Pakistan rejects Trumps new security strategy

  20 December 2017    Read: 1139
Pakistan rejects Trumps new security strategy
Pakistan on Tuesday rejected the new U.S. national security strategy which urged Islamabad to take action against terrorist safe havens in the country.
“In recent years, Pakistan’s security forces have undertaken indiscriminate and effective counter-terrorism operations against terrorism and extremism,” said Pakistan's Foreign Ministry in a statement.

In his first security policy announced on Monday, U.S. President Donald Trump pressed Pakistan to intensify its counter-terror efforts -- in a reference to the powerful Haqqani network, which the U.S. administration holds responsible for attacks on foreign troops in neighboring Afghanistan.

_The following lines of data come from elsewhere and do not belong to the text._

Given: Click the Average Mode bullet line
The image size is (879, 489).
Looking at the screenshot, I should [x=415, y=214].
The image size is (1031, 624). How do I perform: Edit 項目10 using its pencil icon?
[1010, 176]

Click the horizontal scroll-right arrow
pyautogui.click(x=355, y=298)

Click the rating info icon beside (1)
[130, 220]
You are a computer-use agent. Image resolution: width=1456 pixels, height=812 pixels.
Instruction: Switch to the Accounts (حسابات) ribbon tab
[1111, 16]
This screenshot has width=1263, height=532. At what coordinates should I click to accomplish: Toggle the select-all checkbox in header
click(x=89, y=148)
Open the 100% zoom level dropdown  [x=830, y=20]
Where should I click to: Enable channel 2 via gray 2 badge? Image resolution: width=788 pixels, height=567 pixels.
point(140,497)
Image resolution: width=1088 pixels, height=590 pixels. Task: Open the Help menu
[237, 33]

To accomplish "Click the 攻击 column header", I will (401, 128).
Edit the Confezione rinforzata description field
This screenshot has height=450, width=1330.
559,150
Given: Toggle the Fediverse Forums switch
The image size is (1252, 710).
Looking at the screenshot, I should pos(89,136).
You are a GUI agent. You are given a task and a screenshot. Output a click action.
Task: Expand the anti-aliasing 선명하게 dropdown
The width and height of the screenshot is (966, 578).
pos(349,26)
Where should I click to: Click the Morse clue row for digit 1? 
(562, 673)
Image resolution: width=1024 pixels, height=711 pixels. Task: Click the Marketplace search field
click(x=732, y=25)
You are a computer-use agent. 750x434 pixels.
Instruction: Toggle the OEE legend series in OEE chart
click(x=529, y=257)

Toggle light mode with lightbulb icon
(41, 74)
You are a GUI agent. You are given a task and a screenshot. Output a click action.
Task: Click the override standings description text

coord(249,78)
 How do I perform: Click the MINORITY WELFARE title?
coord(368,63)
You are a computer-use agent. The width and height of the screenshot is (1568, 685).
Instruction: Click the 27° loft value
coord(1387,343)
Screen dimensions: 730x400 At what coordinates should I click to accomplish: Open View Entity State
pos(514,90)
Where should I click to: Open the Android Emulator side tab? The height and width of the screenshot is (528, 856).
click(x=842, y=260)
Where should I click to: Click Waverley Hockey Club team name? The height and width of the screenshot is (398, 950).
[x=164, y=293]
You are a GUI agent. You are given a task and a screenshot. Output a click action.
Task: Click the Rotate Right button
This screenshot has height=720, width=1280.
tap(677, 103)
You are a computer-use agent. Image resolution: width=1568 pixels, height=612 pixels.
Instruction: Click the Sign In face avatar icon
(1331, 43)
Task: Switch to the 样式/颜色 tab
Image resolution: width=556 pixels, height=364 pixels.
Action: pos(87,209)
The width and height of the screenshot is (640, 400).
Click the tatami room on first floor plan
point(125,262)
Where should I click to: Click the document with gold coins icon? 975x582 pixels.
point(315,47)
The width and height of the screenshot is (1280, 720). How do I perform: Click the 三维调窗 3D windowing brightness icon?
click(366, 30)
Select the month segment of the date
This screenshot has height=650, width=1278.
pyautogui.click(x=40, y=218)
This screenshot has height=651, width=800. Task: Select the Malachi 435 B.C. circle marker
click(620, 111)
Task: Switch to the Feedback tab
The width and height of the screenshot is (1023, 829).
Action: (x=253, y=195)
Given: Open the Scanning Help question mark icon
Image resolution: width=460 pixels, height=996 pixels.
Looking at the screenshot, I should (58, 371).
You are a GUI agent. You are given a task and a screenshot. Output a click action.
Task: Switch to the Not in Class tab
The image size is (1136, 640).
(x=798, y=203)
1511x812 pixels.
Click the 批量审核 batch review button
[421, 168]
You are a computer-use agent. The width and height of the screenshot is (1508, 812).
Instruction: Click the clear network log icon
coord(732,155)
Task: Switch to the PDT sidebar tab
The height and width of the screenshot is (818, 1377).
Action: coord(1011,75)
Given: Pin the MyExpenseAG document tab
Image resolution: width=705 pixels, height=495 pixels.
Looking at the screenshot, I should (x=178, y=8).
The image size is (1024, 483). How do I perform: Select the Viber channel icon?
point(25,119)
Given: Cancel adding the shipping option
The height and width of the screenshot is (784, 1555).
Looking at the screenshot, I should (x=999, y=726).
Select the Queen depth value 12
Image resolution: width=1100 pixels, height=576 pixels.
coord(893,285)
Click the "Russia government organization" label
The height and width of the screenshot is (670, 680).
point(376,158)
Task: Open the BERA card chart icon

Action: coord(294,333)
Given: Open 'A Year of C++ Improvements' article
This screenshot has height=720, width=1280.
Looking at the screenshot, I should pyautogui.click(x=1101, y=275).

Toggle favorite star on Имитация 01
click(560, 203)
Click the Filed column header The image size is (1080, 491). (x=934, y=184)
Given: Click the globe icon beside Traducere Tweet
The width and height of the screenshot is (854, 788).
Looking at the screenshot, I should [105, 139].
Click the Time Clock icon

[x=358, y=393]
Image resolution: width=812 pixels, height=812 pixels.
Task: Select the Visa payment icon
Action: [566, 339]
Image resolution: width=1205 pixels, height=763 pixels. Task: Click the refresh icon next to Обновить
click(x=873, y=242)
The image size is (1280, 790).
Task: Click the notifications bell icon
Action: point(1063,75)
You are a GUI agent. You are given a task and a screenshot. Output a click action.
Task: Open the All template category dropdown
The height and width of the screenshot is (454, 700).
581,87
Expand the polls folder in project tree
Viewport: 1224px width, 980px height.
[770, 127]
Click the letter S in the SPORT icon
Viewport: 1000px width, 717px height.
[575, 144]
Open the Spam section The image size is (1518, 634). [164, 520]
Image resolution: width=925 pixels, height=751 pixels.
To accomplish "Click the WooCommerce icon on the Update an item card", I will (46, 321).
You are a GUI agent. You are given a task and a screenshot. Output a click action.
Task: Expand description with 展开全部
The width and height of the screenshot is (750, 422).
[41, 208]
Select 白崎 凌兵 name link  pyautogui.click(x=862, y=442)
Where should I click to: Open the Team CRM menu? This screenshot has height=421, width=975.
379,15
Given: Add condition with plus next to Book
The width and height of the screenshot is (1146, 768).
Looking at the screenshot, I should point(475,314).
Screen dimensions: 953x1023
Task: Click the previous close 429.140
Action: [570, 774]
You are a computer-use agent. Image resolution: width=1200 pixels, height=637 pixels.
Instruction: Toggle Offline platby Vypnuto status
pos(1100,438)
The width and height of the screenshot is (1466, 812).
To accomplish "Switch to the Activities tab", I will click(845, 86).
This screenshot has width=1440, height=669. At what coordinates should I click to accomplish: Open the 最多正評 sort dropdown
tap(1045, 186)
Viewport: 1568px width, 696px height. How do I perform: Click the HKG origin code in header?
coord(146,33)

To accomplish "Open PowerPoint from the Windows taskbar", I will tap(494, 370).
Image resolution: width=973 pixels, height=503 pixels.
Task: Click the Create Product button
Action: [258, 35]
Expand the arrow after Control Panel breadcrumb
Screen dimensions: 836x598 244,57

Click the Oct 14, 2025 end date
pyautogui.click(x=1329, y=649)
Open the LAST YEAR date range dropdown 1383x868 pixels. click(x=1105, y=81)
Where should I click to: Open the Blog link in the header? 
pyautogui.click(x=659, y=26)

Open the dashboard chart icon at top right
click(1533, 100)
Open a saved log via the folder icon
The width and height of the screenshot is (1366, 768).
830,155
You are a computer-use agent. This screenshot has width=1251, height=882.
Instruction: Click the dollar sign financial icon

In a fiery interview to local broadcaster Geo News, Pakistan army spokesman Maj. Gen Asif Ghafoor said: "We have acted against terrorism, will continue to do so keeping in mind our own interests."

"Everybody knows how did the war against terrorism start and how it was imposed on us," he said, referring to the U.S. invasion of Afghanistan in 2001.

"We will not bring the Afghan war back to our soil. This should be crystal clear," he added.

He refuted the U.S. contention that it pays Pakistan to act against terrorists.

"Whatever it has paid to Pakistan, it is for its own regional and security interests. We do not need money from the U.S. We just need acknowledgment of our sacrifices in this war.”

Meanwhile, Kabul hailed the new U.S. strategy.

Afghan President Ashraf Ghani called it the "cornerstone upon which mutual efforts to defeat terrorism and bring stability to Afghanistan are built".

The U.S. Forces in Afghanistan have now been granted additional powers to go after terrorists -- unlike the previous policy which only allowed them to engage in case of an attack.

India, Pakistan's arch-rival which has developed close ties with Afghanistan in recent years, also welcomed the U.S. move.

"We appreciate the strategic importance given to India-US relationship in the new National Security Strategy released by the U.S.," said Indian External Affairs Ministry Spokesman Raveesh Kumar in a statement.

Trump's new security strategy calls India "a leading global power".

In August, Trump's South Asia policy promised India a broader role in Afghanistan and accused Pakistan of hosting terrorist safe havens.

Pakistan denies the charge and accuses Kabul of allowing militants to use its soil for attacking Pakistani security forces and civilians.

Relations between the two allies, Pakistan and the U.S., have plummeted to a low ebb in recent years, mainly because of clash of interests in war-raked Afghanistan.